Now, how do we do it?
The first process is getting acquainted with the child. We may show them an interesting toy, or an assistant may read a book. We will talk with and get to know the child.
In the process of getting acquainted, we are running our fingers over the various joints between the bones in the head to find out whether there is any over-riding of any of the bones, whether there is any irregularity, whether one bone is pushed up against the other, and also whether there is any imbalance in the structure of the bones of the head.
Then we may move down to the spinal area. We come down the neck, and then we come down through the thoracic area, the rib cage, and the vertebral area and down into the lumbar area.
After that, we evaluate the legs, the hip joints, knee joints, and ankle joints. Then we evaluate the sacrum. The sacrum is that large bone that you can feel if you put your hand behind you (it's about the size of the palm of your hand in an adult). In the infant, that is still five bones, not just one. The rhythmic motion of the sacrum is brought about with breathing. Every time you breath, you move that sacrum between the pelvic bones. We place one hand on the sacrum and the other hand is on the pelvic bones, evaluating how the sacrum moves within the pelvis. The sacrum is very important because it has a very strong connection through the connective tissue to the base of the skull. If there is a problem with the sacrum, it can create tension at the base of the skull, causing this area to function inappropriately.
By using our hands and varying the tension on these areas, we can balance the pelvis and sacrum as well as the lumbar spine. If during delivery, the baby doesn't descend smoothly and progressively through the birth canal, there can be a problem. As the baby's spine has to negotiate its way around the mother's sacrum, it can get stuck in that position. This may tend to produce a side bending in that lumbar spine. This does not show itself outwardly at this age because this baby isn't standing. The spinal curve may not show itself until the baby begins to stand. An osteopath, by palpating it at this age, can find the problem and take care of it (it only takes about 90 seconds). In effect, we can take out that twist that has become “locked in” through the birth process.
Next we evaluate the head area. Sometimes, in order to keep a little baby quiet and happy, it either nurses or sucks on the bottle while it is being treated. The area of the baby's head that leads the way out of the birth canal is the occipital area, the back of the head. It is the area that will take the brunt of obstruction if there is a delay in delivery.
When there has been a long delivery, perhaps sixteen, twenty, or twenty-four hours for a first baby, there is a significant risk that trauma has occurred to the baby’s skull. Research, some of which was done at the Osteopathic Center for Children, has found an association with prolonged labor and later learning disabilities.

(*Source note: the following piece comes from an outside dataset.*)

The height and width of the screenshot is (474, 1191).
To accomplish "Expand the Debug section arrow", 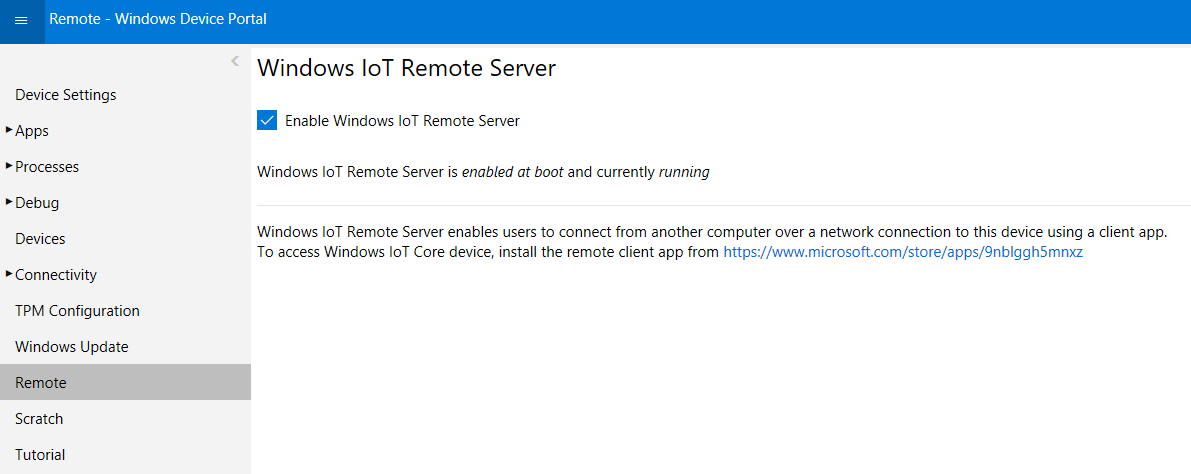I will [9, 202].
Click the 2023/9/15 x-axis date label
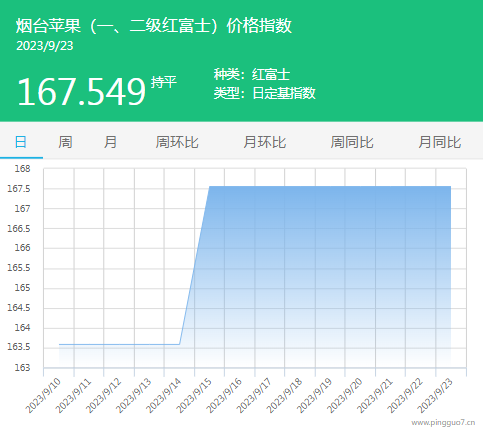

If the baby is not the first child, a labor exceeding twelve hours is a concern. Sometimes we find mothers who have been in labor for several days, or perhaps even more importantly, there had been a period of false labor before the real thing began. False labor can be particularly damaging because the contraction is occurring, and the baby's head has nowhere to go because the birth canal is not opening. So, the baby is being compressed from above and below.
In each of these cases, it is the occipital area that takes that impact. The occipital area (base of skull) is where the hypoglossal nerve to the tongue and the vagus nerve to the digestive tract pass through the skull. These are the first areas that show show the stress of the birth.
One of the most important questions we can ask is this: "Did your baby have any trouble vomiting, spitting up?" If the answer is "yes" then we know that there was some degree of a problem in this area at birth.
Within the occiput (base of the skull) is a large opening through which the whole brain stem becomes the spinal cord. All of the nerve pathways that go to every structure in your body below the base of the skull must pass out through that hole in the occiput. Therefore, if the occiput is deformed by such pressures as we have described, the injury to the nervous system may vary all the way from the child who has mild spitting up to the child who is hyperactive... the child who is uncontrollable, who is aggressive, who eventually goes on to have learning problems, behavior problems, and the whole gamut. So, this is a most critical area -- the area that we always look at when we look at newborn babies.
Then we consider the skull as a whole. The skull is made up of some twenty-six bones. At this age, some of those bones are in several parts. Therefore, the potential for compression in one or more areas is quite great if there was compression in the mother’s pelvis on the baby’s head during birth.